郑知菲差点吓晕过去,要不是杨巢扶着她,她连站都站不住。
幸好,幸好,岸岸和小陶都没事
郑岸禾扶住郑妈妈还有些颤抖的肩膀,无声给她慰藉。
杨巢一手牵妻子一手牵小儿子,努力不在岸岸面前表现出慌乱,连说了好几句没事就好,等小陶出来,咱们就回去。其实他同样吓得不轻。

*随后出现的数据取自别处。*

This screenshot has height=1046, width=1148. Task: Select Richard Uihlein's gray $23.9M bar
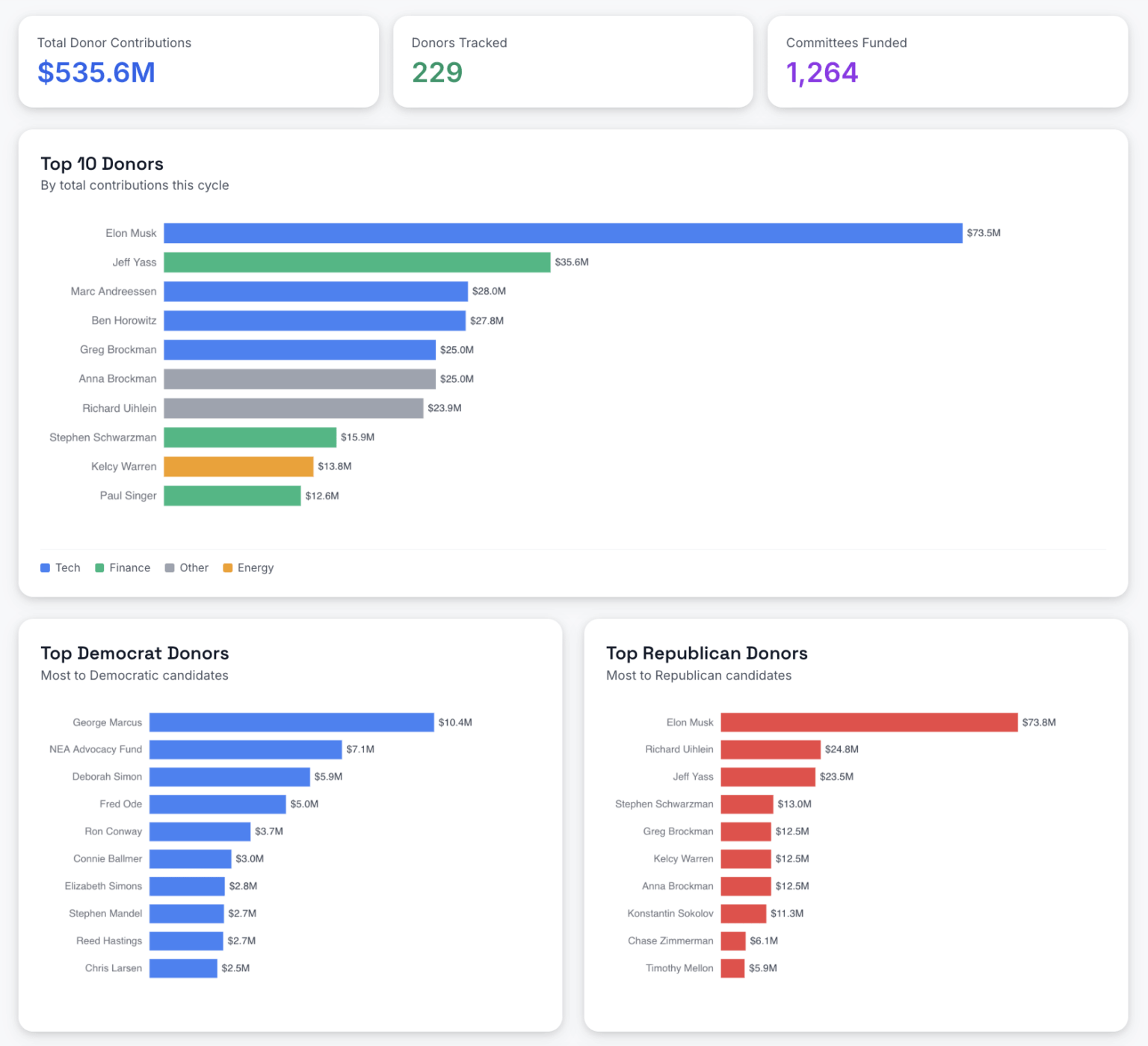(293, 408)
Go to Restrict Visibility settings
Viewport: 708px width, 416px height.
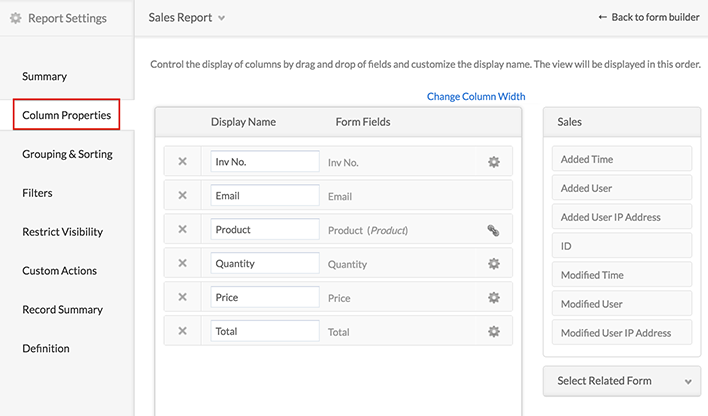tap(62, 232)
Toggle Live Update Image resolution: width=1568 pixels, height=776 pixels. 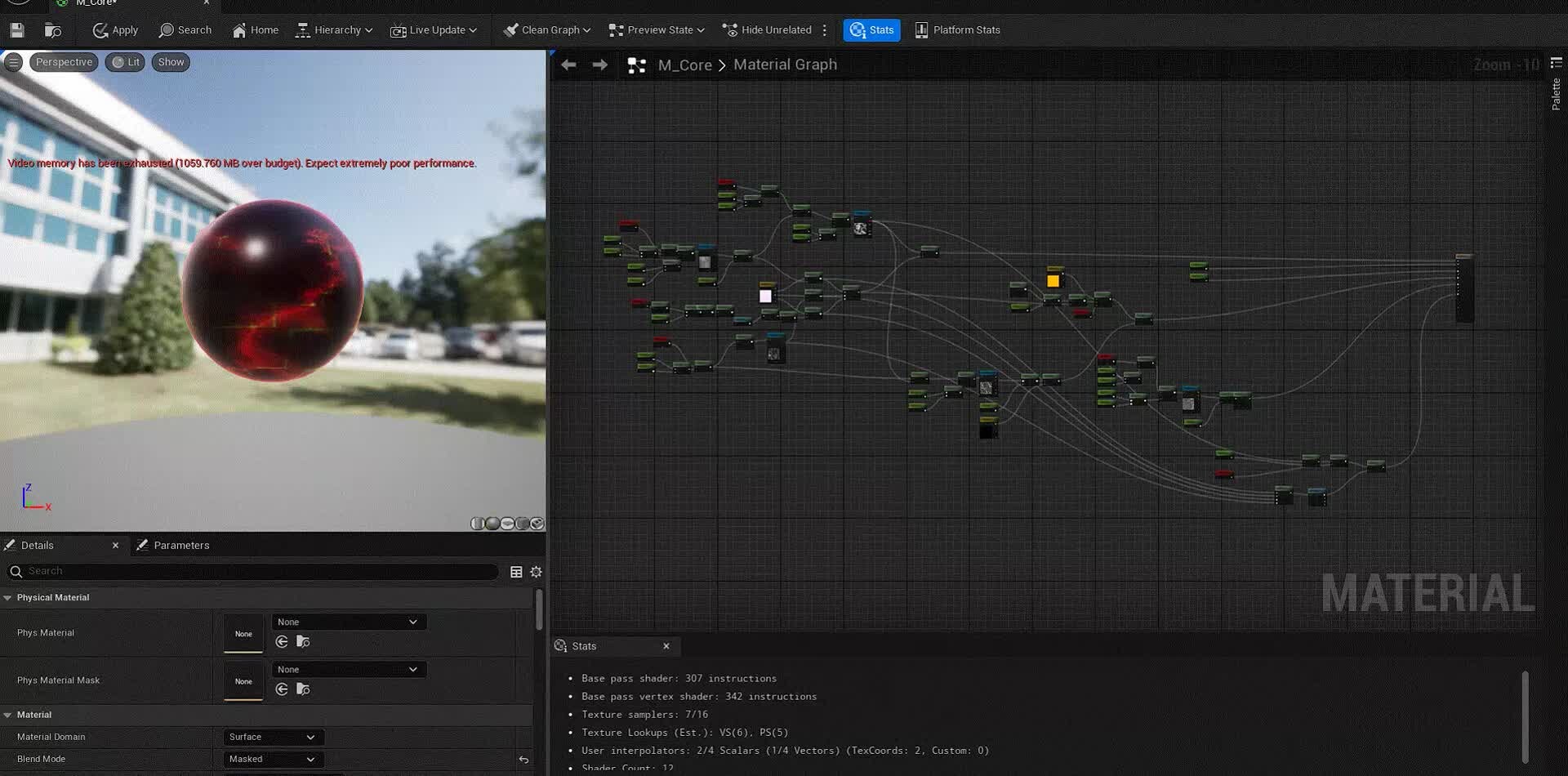click(434, 30)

警局来来往往的人极多,天色已经黑下来,里面依然不停忙碌。给郑岸禾做笔录的年轻警察刚好路过,他合上手中的档案资料,好心叮嘱了一句,建议以后再出门必须得注意点儿自身安全,去旅游也要首先考虑那里的安保情况。
主要是这个叫做郑岸禾的小朋友模样也忒招人了,太容易被坏人盯上。不过今天这样险恶的情况他们兄弟俩都能毫发无伤,大难不死必有后福吧。
段家产业遍布各地,自然岸岸在B市发生的事很快就传回京城。郑岸禾竟然差点遇害听到这个消息的时候,段家整个炸了。段怀云没敢把这件事告诉自家老母亲,连同丈夫狠狠批了一顿段遇。
你不是说不需要保护他保护得太紧吗?
段遇一声不吭承受着责骂,心里止不住的后怕和泛酸。都是他不好,因为之前那一次家里人不加掩饰的举动让岸岸起了疑心,他原本想让弟弟这次能自在玩一回,谁料就出了这样的事。
孩子一定吓坏了。段怀云死死皱眉,那边的人说,两个畜生被狼咬的时候,他们家小孩就站在一两米的距离看着。先是被人贩子威胁,后来又目睹那么残暴的一面,岸岸一定吓得不轻。